If transferred via HTTP, the content type will be text/plain.
Syntax of s-expressions
There are only two types of elements: atoms and lists.
A list always starts with the left parenthesis ((
, U+0028) and ends with a right parenthesis ()
, U+0029). A list may contain a possibly empty sequence of elements, i.e. lists and / or atoms. Before the last element of a list of at least to elements, a full stop character (.
, U+002E) signal a pair as the last two elements. This allows a more space economic storage of data.
There are three syntactic forms for an atom: numbers, symbols and strings.
A number is a non-empty sequence of digits (0
... 9
). The smallest number is 0
, there are no negative numbers.
A symbol is a non-empty sequence of printable characters, except left or right parenthesis. Unicode characters of the following categories contains printable characters in the above sense: letter (L), number (N), punctuation (P), symbol (S). Symbols are case-insensitive, i.e.

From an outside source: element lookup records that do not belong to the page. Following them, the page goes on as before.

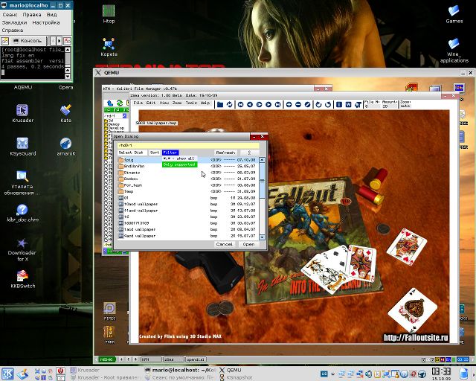
Task: Open the Krusader desktop icon
Action: 22,111
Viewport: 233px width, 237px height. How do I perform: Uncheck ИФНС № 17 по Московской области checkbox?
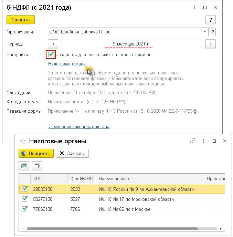tap(25, 199)
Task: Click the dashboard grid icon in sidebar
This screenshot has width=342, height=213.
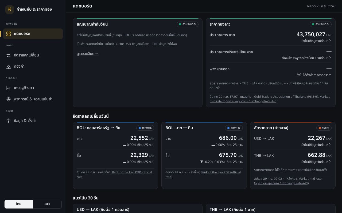Action: click(9, 34)
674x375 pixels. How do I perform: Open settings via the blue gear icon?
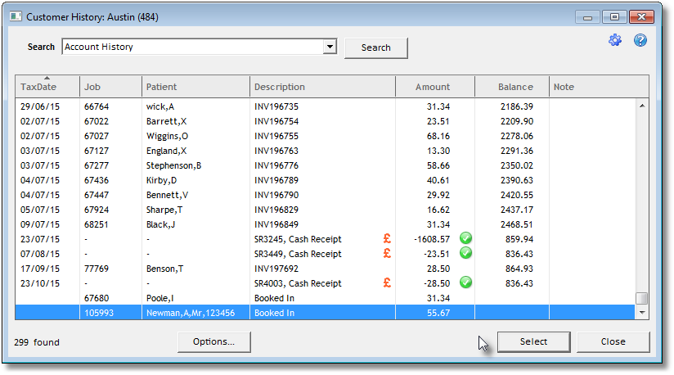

ZETTEL
and zettel
denote the same symbol.
A string starts with a quotation mark ("
, U+0022), contains a possibly empty sequence of Unicode characters, and ends with a quotation mark. To allow a string to contain a quotations mark, it must be prefixed by one backslash (\
, U+005C). To allow a string to contain a backslash, it also must be prefixed by one backslash. Unicode characters with a code less than U+FF are encoded by by the sequence \xNM
, where NM is the hex encoding of the character. Unicode characters with a code less than U+FFFF are encoded by by the sequence \uNMOP
, where NMOP is the hex encoding of the character. Unicode characters with a code less than U+FFFFFF are encoded by by the sequence \UNMOPQR
, where NMOPQR is the hex encoding of the character. In addition, the sequence \t
encodes a horizontal tab (U+0009), the sequence \n
encodes a line feed (U+000A).
Atoms are separated by Unicode characters of category separator (Z).